"The main thing is to keep the main thing the main thing." - Stephen Covey
I'm a big ideas guy. I can definitely get sucked into what "could be". When you are at a startup in the early days, the big ideas keep you motivated and excited to do the hard work day in and day out.
While it is very important to talk vision and possibility, it is even more important to remain focused. Vision needs to be a story, but shouldn't be a road map. A road map that far out, with too many tributaries, can overwhelm a team and impair rapid, high quality decision making.
I've written about communication and decision making in the past. What that ultimately comes down to is focus. You should have high fidelity resolution on what you need to accomplish today, this sprint, this quarter and sometimes this year, but beyond that it should be just a point on the horizon - a better future you are hoping to build.
When I was leading a fast growing startup, there was a sense in the company that we needed to start acting bigger. We needed to take more shots and stack more curves. This is almost always a mistake. If you are pre-IPO, the tendency to want to do more portends a lack of conviction in your core offering. If, upon sober realization, your current path is necessarily capped you need to pivot.
Before you have scale (lets say 100mm in annual revenue), you can either focus on your core offering, pivot to a new core offering or die.
There are SaaS companies that verticalize to own a function of a company (the finance buyer, the marketing buyer, HR etc). That is still a core offering and viable strategy. Many of these vertical products take less than a year to roll out and claim more budget from existing customers. That's great, and still fits within the focus mantra. With SaaS, focus can sometimes mean a business strategy that includes new adjacent products.
In a marketplace, it is hard to focus. Adding a new category takes time and effort, which will necessarily detract from what was already built. Unless you have captured a vertical (for talent marketplaces this is measured by percent of total target users in your category) you should refrain from further expansion.
Uber spent a long time getting the SF market right. It took them a few years to move into NYC and test adding new categories (cities in their case). NY itself was a lone expansion market for a while before the team felt like they had the necessary plan and infrastructure to start multi-city expansions. Ill tell you, as a NY resident at the time, Uber was a revelation. It was far better than the alternative, even though it was purely black cars that cost a ton. They got their first expansion market right. They executed well and that came from focus.
In the early days, focus on your one defined category and own it. Once it is owned, the focus shifts to expansion. Expansion needs to be slow at first, to go fast later while being sober about the challenges of adding new categories in order to build process and tools to handle the soon to be exploding complexity.
Most marketplaces founded in the years after Uber's early success failed. They tried to replicate what looked easy on the outside. On the inside, there was a diligent effort to handle expansion complexity (mostly through tools and processes in Ops) that made rolling out cities look easy. Going half-cocked into category expansion is a sure fire way to burn up your capital and kill your once promising marketplace.

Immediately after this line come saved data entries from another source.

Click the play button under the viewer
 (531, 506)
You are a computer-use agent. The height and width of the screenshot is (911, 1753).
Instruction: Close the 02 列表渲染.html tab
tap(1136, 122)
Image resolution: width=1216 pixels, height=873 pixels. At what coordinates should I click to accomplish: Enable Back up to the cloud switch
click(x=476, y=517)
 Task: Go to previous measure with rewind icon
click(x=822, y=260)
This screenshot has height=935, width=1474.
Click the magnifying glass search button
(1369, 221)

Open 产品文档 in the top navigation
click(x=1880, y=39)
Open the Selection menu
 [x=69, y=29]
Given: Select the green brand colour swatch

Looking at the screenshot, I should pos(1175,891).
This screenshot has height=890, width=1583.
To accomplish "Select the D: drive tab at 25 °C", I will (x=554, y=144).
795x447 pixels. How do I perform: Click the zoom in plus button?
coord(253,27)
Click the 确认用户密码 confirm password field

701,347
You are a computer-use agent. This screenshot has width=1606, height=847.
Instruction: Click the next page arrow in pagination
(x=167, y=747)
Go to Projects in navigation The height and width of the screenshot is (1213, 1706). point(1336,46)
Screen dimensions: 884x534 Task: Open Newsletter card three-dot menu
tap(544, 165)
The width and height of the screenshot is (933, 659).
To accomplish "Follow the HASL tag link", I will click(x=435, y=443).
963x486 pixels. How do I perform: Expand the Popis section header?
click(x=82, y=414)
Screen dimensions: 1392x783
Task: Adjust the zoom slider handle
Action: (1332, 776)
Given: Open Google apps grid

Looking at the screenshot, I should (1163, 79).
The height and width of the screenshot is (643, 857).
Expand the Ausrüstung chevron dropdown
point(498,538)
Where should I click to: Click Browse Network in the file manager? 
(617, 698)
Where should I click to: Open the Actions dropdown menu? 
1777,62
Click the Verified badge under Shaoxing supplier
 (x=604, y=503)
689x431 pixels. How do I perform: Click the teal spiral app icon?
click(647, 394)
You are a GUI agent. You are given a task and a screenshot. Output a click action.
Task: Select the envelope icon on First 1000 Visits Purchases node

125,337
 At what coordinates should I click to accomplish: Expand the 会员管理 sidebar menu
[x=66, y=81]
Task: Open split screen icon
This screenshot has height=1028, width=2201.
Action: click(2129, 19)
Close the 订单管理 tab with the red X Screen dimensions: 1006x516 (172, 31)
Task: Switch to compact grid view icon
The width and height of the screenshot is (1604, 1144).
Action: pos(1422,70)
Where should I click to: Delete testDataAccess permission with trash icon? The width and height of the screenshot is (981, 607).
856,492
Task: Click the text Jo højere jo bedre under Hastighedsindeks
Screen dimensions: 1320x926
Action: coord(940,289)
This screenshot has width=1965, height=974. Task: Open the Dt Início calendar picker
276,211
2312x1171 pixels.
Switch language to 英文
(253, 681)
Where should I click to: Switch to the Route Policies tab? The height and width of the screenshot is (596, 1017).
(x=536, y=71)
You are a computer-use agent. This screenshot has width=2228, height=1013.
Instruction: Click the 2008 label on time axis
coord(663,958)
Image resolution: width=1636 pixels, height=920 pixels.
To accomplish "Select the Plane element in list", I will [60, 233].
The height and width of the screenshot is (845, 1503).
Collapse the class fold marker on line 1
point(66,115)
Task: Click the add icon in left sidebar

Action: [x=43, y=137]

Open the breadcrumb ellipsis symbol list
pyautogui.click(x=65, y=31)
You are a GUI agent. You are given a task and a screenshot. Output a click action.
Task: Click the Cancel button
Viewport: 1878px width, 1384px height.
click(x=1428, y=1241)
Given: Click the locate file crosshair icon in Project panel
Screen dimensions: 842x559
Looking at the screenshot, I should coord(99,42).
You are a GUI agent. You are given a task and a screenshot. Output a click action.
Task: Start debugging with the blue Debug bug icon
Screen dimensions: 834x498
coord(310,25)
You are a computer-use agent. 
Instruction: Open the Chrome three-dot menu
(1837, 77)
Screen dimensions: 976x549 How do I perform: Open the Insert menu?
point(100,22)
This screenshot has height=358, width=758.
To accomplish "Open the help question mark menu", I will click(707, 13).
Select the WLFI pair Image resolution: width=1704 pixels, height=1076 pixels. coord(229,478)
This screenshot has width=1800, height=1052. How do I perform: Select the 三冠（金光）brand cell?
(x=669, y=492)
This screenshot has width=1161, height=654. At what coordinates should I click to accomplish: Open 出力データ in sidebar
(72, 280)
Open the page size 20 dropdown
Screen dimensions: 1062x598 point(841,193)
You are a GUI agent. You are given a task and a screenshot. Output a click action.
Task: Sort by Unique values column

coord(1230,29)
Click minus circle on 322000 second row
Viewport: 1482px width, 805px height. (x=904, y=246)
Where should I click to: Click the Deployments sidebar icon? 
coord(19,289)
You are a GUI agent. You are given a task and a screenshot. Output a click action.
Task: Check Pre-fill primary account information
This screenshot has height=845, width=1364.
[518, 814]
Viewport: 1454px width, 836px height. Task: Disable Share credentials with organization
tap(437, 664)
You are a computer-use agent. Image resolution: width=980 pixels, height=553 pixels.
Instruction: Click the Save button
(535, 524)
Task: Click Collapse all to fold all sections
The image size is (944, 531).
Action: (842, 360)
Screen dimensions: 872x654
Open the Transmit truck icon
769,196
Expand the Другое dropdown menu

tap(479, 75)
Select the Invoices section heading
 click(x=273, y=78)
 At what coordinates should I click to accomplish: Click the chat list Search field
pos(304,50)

Counter point was our main competitor at Hired, Indeed Prime. We were understandably concerned about having a big player enter our space to compete with us. While it was validating, it also put a fire under our asses. What Indeed got wrong was a classic marketplace error: Trying to boil the ocean. They didn't start in one market, they started in all markets. Aside from their home market of Austin, the offering was underwhelming and rife with sporadic talent that was typically unresponsive. They tried to cut the pricing dramatically to undercut our offering. This failed.
Talent marketplaces have high price elasticity dependent on supply. If you consistently (!) have the right supply that a customer is looking for, you can charge a large premium over competitors with the wrong supply or supply that fails to transact (off market, disinterested candidates). It didn't matter the price for Indeed Prime: They failed to build sufficient liquidity in most of their markets, building a poor reputation.
One final note on price elasticity in talent marketplaces: Cost is generally less of a factor than value delivered over time spent. Talent teams have a lot of avenues to choose from for sourcing talent and they form an internal, either explicit or implicit, stack rank. Talent teams will not engage in tools that are a waste of time even if they are cheap. You need to build a marketplace that consistently delivers. If it does, then you can charge a premium. If it doesn't, then it isn't worth the time of the team to engage with.
Make sure you focus on delivering consistently in every vertical you are servicing. If you expand too quickly, lose focus and your first markets suffer, you will hurt demand and ability to price your product at a premium.